C'est la raison pour laquelle nous avons fait ce film. Nous avons été surpris par le nombre impressionnant de ces artistes underground qui méritent réellement qu'on en parle. On les a découverts par hasard. L'un nous faisait rencontrer l'autre. Car c'est un mouvement underground.
Même leurs familles ne sont pas au courant de ce qu'ils font. Des filles, qui animent des concerts à l'étranger, le font masquées à Alexandrie. Leurs familles sont très conservatrices. On voulait vraiment parler d'eux.
Parlez-nous du concert qui n'a finalement pas été donné dans le film ni dans la réalité?
Nous avons fini par organiser ce concert au Festival du Caire et au Festival de Dubaï. Quand le film sortira en Egypte dans les salles, nous comptons également organiser ce concert. Car le film prend tout son sens par l'accomplissement de ce concert comme un devoir rendu à ces artistes et ce, en achetant votre ticket pour aller les écouter et les encourager.
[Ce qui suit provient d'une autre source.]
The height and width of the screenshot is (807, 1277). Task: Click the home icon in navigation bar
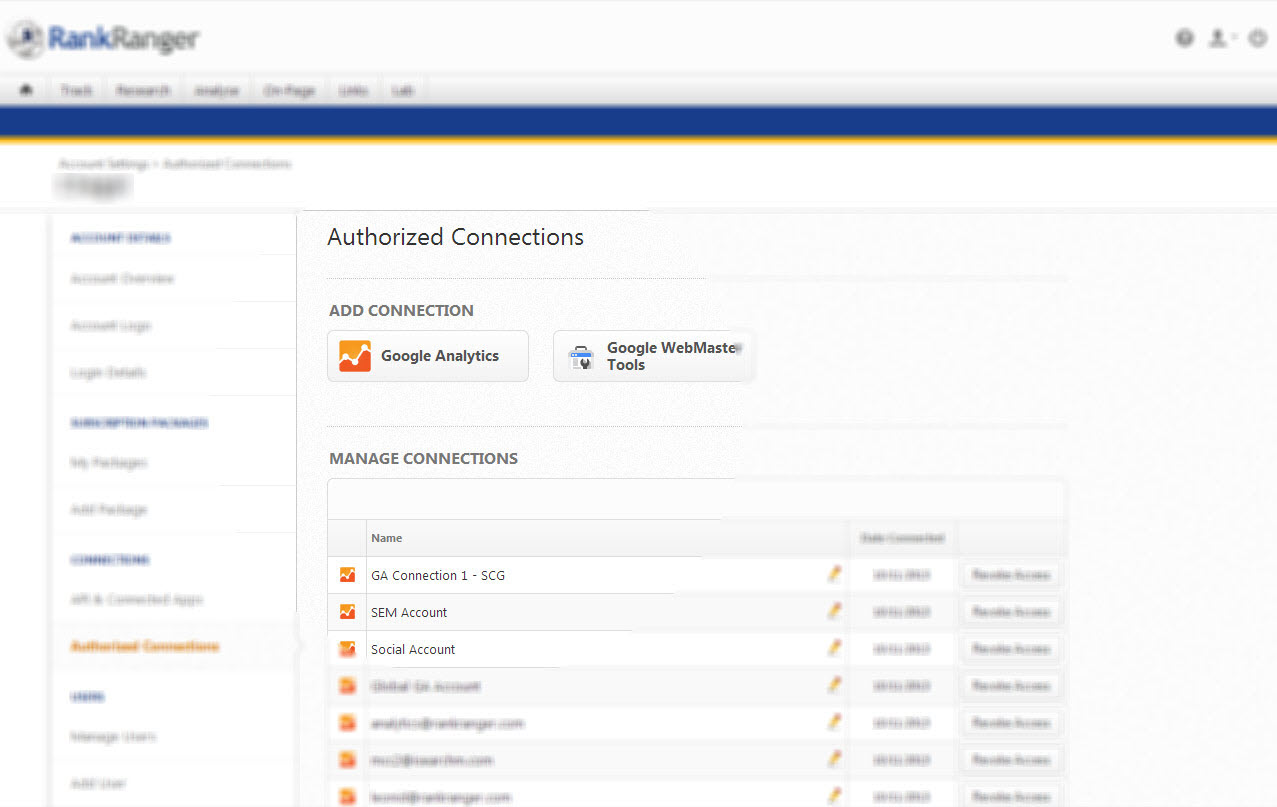(26, 90)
Le montage du film et son rythme paraissent un peu saccadés comme l'est la musique hip-hop, très original...
C'est un nouveau langage cinématographique, peut-être que le public n'y est pas très habitué, mais je pense qu'il va l'apprécier. La manière de filmer et de monter est très proche de ce qu'on voit dans le monde. C'est très jeune comme procédé, mais il est propre à Ahmed Abdallah. Il a sa touche depuis son premier film Héliopolis à Microphone. Il a une façon de filmer qui se rapproche du documentaire.
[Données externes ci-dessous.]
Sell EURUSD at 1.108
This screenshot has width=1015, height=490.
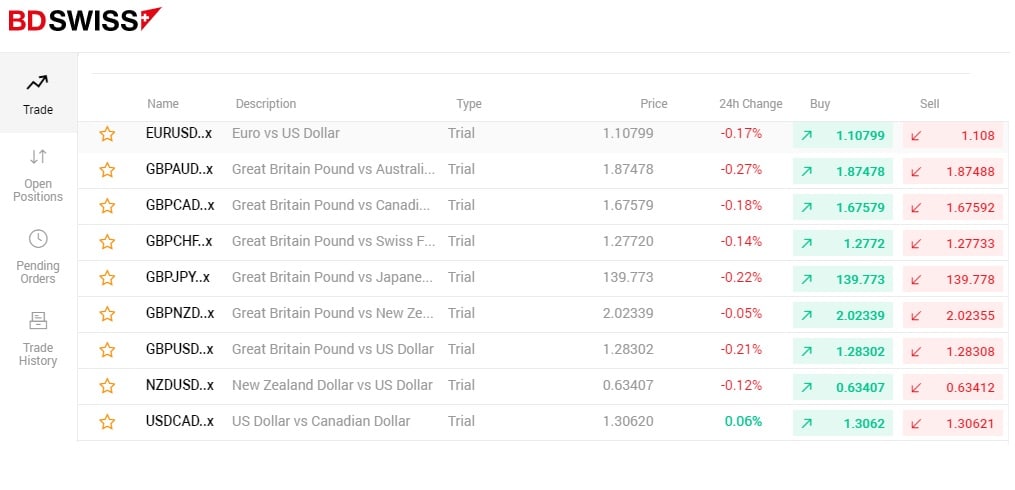952,135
On a toujours cette impression que la caméra n'est pas là, elle est cachée. Elle court après les événements. Elle ne sait jamais ce qu'elle va filmer et ce qui va arriver l'instant d'après. Celui qui filmait était réellement surpris par les séquences à prendre.
C'est fait exprès, car le film possède l'âme d'un documentaire. Les événements arrivaient sans que la caméra sache ce qui se passe autour.
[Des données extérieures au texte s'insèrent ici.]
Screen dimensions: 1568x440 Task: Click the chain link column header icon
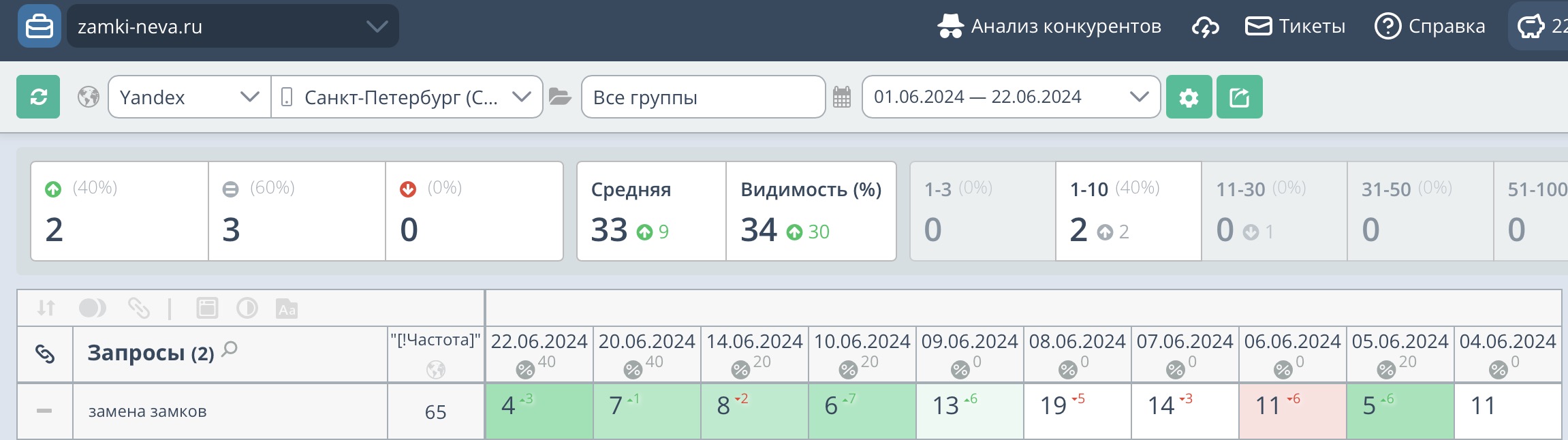tap(45, 353)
Comment est venue aussi l'idée de faire un film à l'intérieur du film?
C'est une histoire vraie. Il existe réellement des jeunes qui font des films à Alexandrie. Sauf que leur rôle a été interprété par des comédiens. Vous trouverez à Alexandrie beaucoup de jeunes qui tourment des films, des jeunes issus de l'Ecole jésuite qui forme dans le cinéma. Beaucoup de réalisateurs y vont pour animer des conférences à l'image de Yousri Nasrallah. Beaucoup de ces jeunes font des courts métrages et possèdent une grande culture artistique.
Quels sont vos projets?
Mon prochain projet s'intitule Bossi. Tout a commencé par une pièce de théâtre faite par des filles sur la répression des femmes, leurs préoccupations et problèmes sociaux, le hijab, le harcèlement sexuel, etc. Tout ce qui touche à la vie de la femme arabe et comment elle le raconte.
Cela est né à la suite d'une information qui remonte à cinq ans sur une histoire vraie qu'une fille a honte de raconter à sa famille ou amis. Ces filles ont écrit beaucoup d'histoires. Puis les garçons se sont mis à écrire. Ces documents sont devenus très importants qui témoignent des cassures et soucis de la société égyptienne. Ces textes ont été adaptés sous forme de monologues-lectures. J'ai vu la pièce, elle m'a beaucoup plus.
En la filmant nous en sommes tombés amoureux et on s'est demandé pourquoi ces filles et garçons font cela?
Prendre le pouls d'une société en faisant ancrage sur son époque, s'avère être très important pour notre mémoire, car ce sont toutes des lettres écrites réellement par des jeunes. C'est de là que l'idée de faire un film sur ceux qui font la pièce a germé. Il y aura une pièce de théâtre à l'intérieur du film, cette fois-ci. C'est moi qui produirai le film.
L'écriture du scénario sera collective. Il sera réalisé par Mohamed Hifdi. Le film sera joué par de nouveaux talents. Des têtes d'affiche plus connues assisteront à la pièce comme ce fut le cas pour moi. Des stars viendront aussi assister à cette pièce à l'intérieur du film.